------ PROVIDED ENTRIES ------

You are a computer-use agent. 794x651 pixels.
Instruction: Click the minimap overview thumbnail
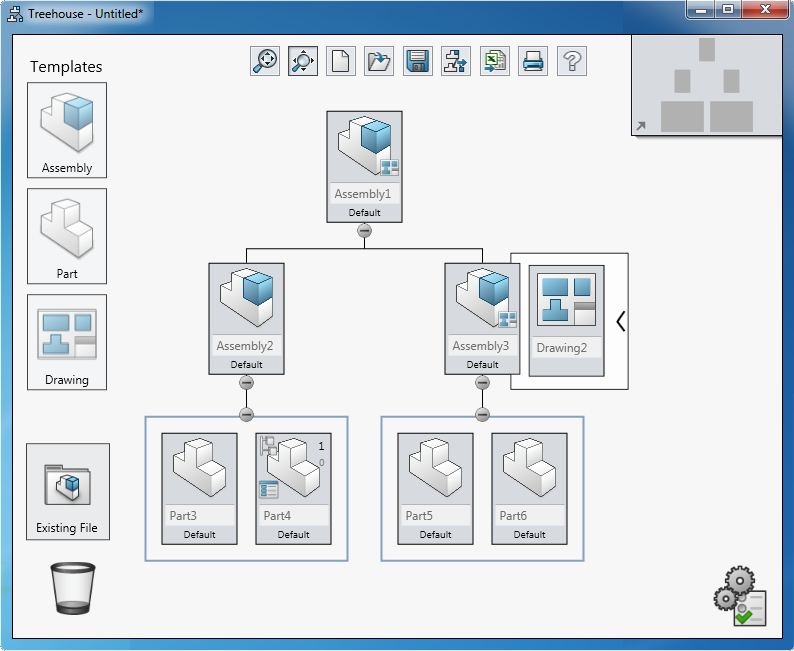point(707,85)
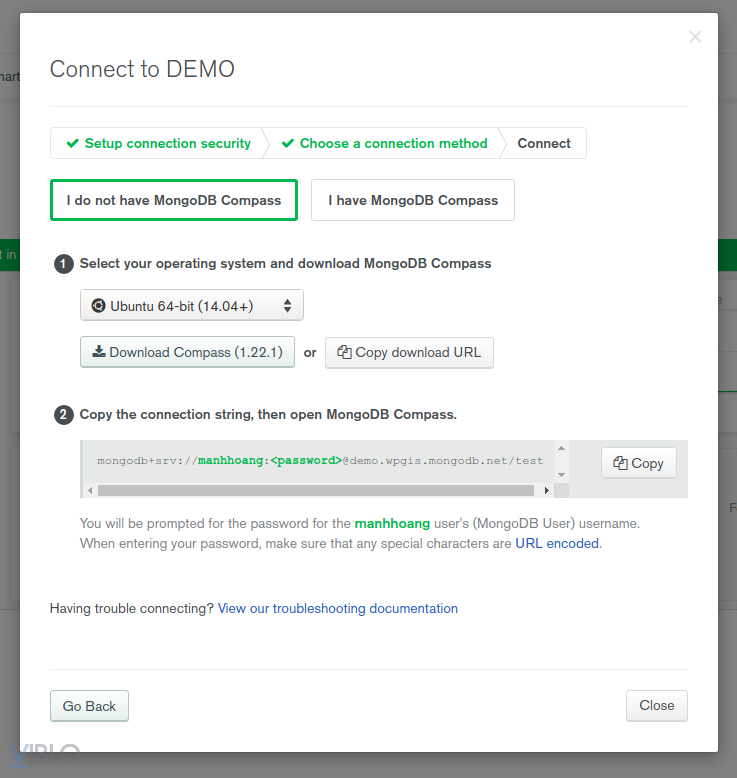737x778 pixels.
Task: Click the connection string text field
Action: coord(320,461)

------

**WORK TO BE COMPLETED**
Pictures are not part of the copy. Output only the lines from the one with "Instruction: Click the" through the final line of the records, exactly as given.

**EXERCISE RESPONSE**
Instruction: Click the minimap overview thumbnail
point(707,85)
737x778 pixels.
Task: Click the connection string text field
Action: coord(320,461)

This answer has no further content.